Troisième dose : le vaccin Moderna temporairement interdit en France

18 octobre 2021

La Haute Autorité de Santé (HAS) recommande désormais uniquement l’utilisation du vaccin de Pfizer pour la 3e dose et les autres qui seraient nécessaires pour espérer conserver une immunité partielle face au coronavirus. En cause, les risques accrus pour la santé des patients, surtout des jeunes.

Dans un communiqué publié le 15 octobre, la HAS indique que si l’utilisation du Moderna (Spikevax) n’était pas écartée pour le rappel vaccinal dans l’avis du 6 octobre, il a à cet égard été ajusté.

« En fin de semaine dernière, les pays scandinaves ont annoncé qu’ils porteraient à la connaissance de l’EMA des études portant sur un possible risque accru de myocardites et péricardites lié à l’usage du vaccin Spikevax », précise la HAS en ajoutant qu’ « en toute hypothèse, celles-ci demeurent rares et spontanément résolutives dans la quasi-totalité des cas ».

La Suède, la Finlande, la Norvège, le Danemark et l’Islande avaient déjà opté pour cette décision.
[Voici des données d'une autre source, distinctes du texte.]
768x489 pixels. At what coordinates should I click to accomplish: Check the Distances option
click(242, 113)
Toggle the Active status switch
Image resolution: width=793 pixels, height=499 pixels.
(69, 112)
Par exemple, l’autorité de santé publique finlandaise (FHM) a « mis en pause l’usage du vaccin Spikevax de Moderna pour tous ceux nés en 1991 et après, par principe de précaution ».

Parallèlement, l’administration américaine des denrées alimentaires et des médicaments (FDA) retarde le Moderna pour les adolescents de 12-17 ans afin d’examiner un effet secondaire, celui de la myocardite rare.

La Haute autorité de Santé a donc décidé de « revenir plus strictement à une position de prudence et à recommander d’attendre l’avis de l’EMA pour poursuivre l’usage du Spikevax en rappel ».